Records excerpted from a collection:
************

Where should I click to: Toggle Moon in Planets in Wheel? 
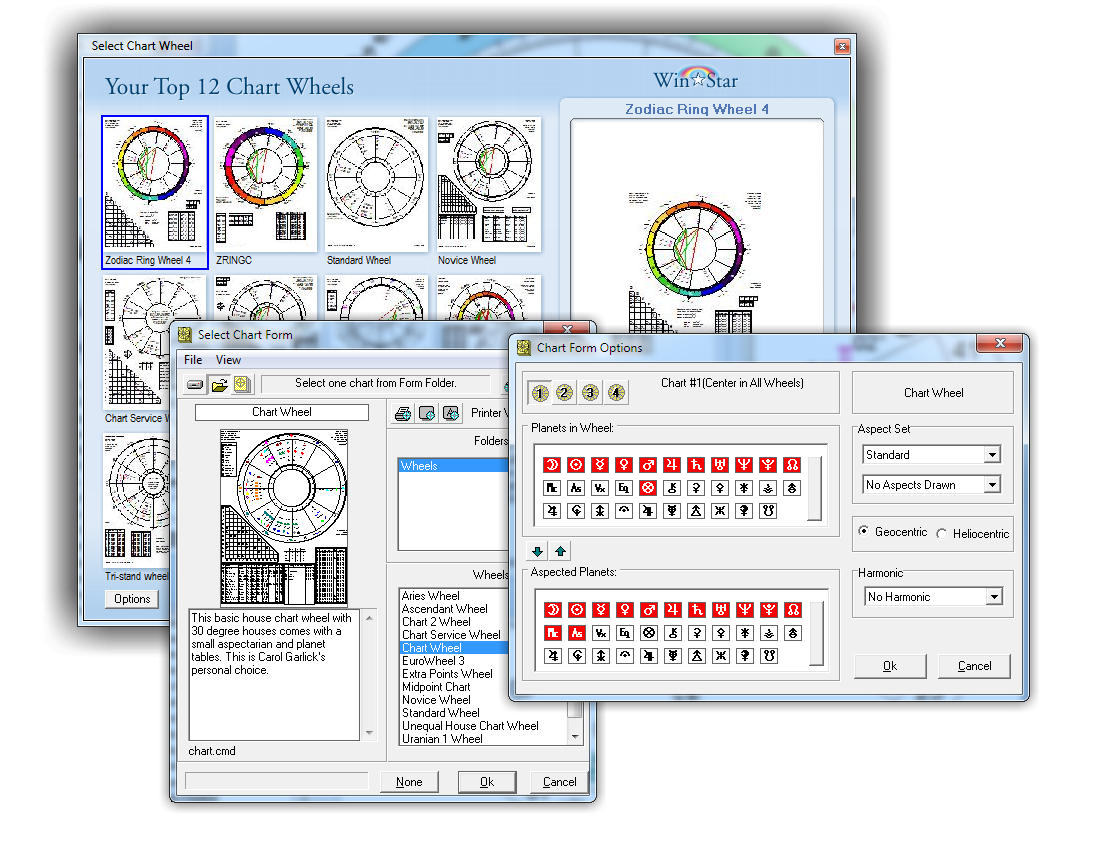[551, 465]
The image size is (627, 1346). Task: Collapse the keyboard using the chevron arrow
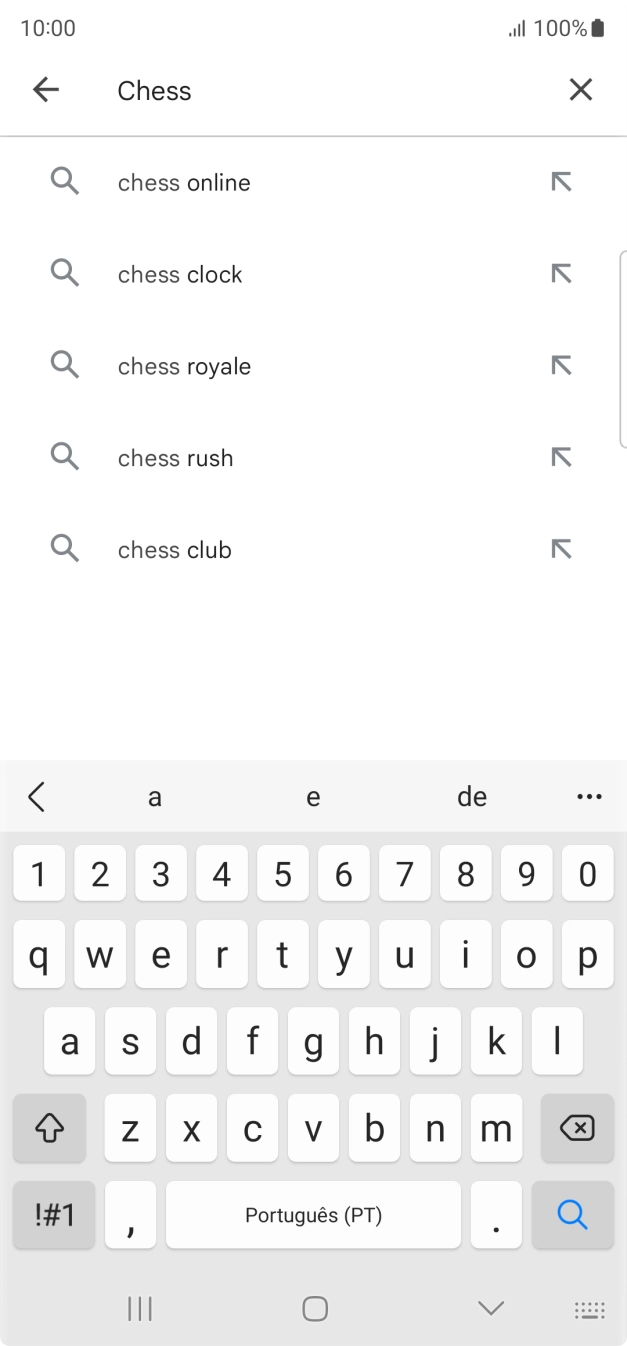click(x=489, y=1307)
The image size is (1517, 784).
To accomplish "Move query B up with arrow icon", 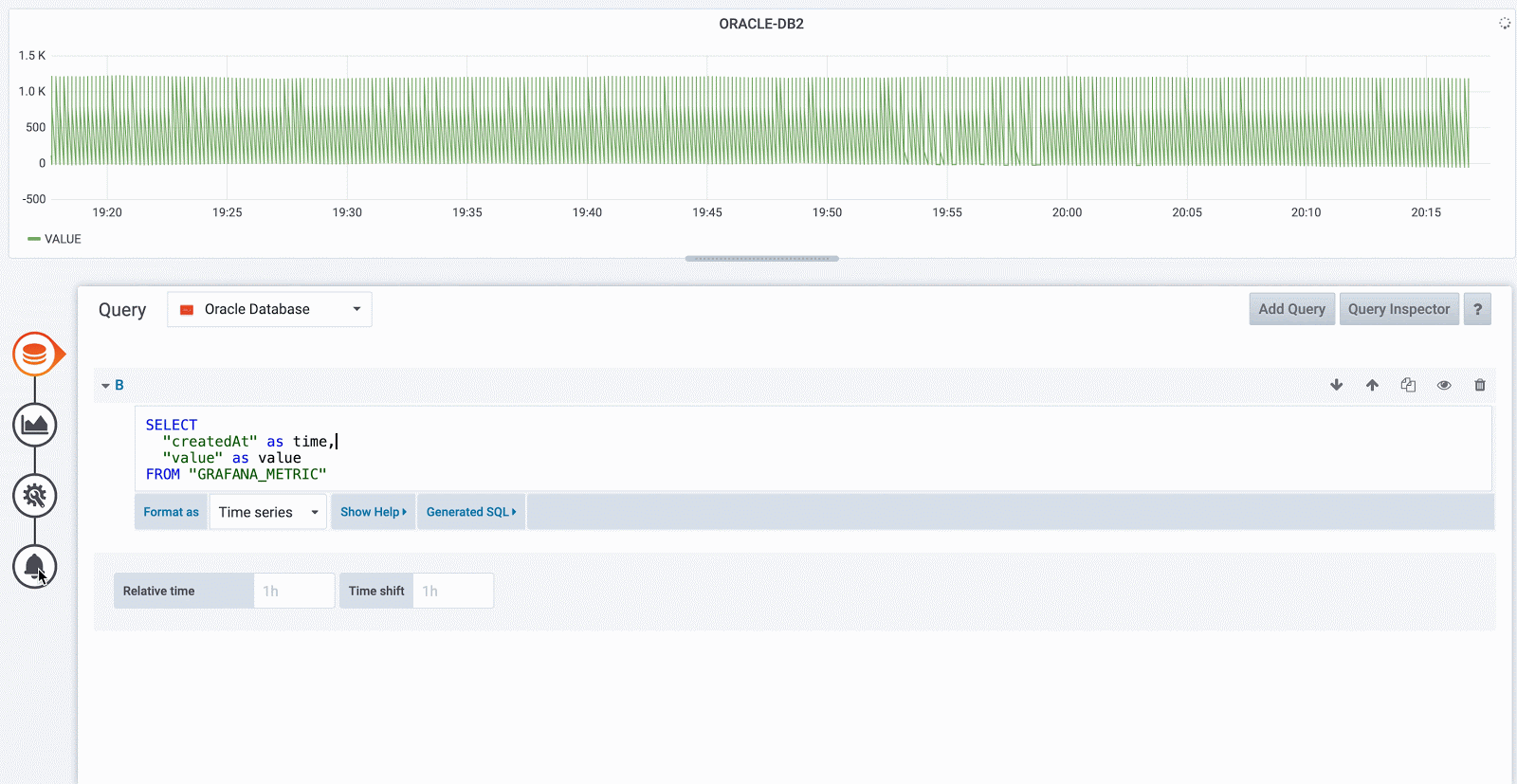I will click(x=1372, y=385).
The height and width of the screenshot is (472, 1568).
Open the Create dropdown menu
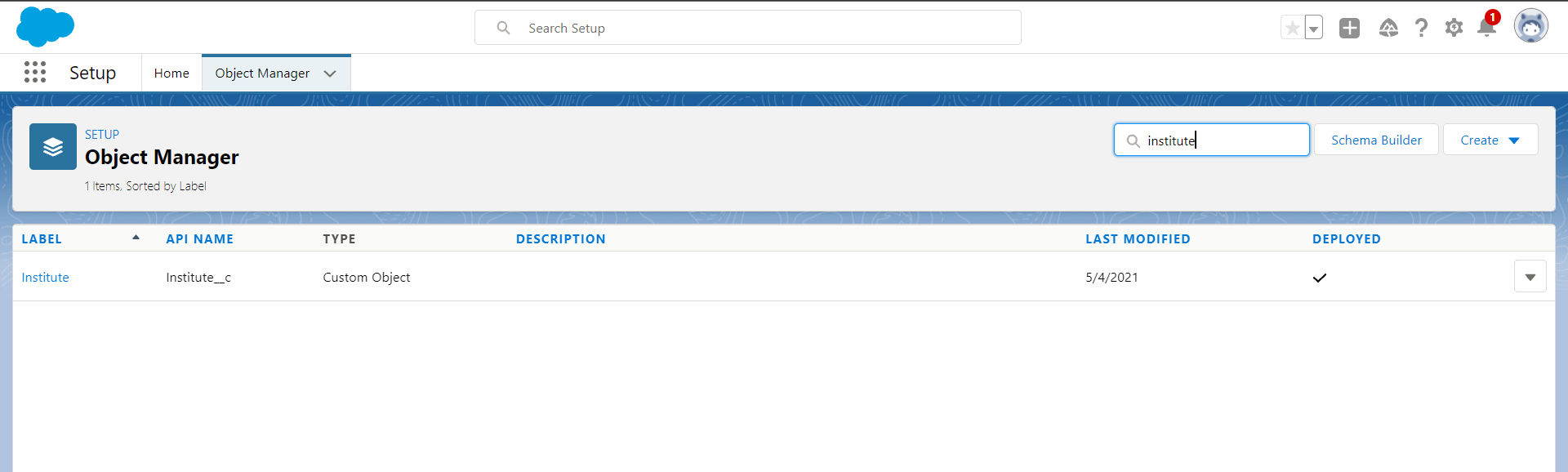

************

All lines from the start of the entries above through the line containing "The image size is (1517, 784)." are to be given again exactly; the pictures are not.

§ **Answer for the task**
Where should I click to: Toggle Moon in Planets in Wheel? 
[551, 465]
The image size is (627, 1346). Task: Collapse the keyboard using the chevron arrow
click(x=489, y=1307)
The image size is (1517, 784).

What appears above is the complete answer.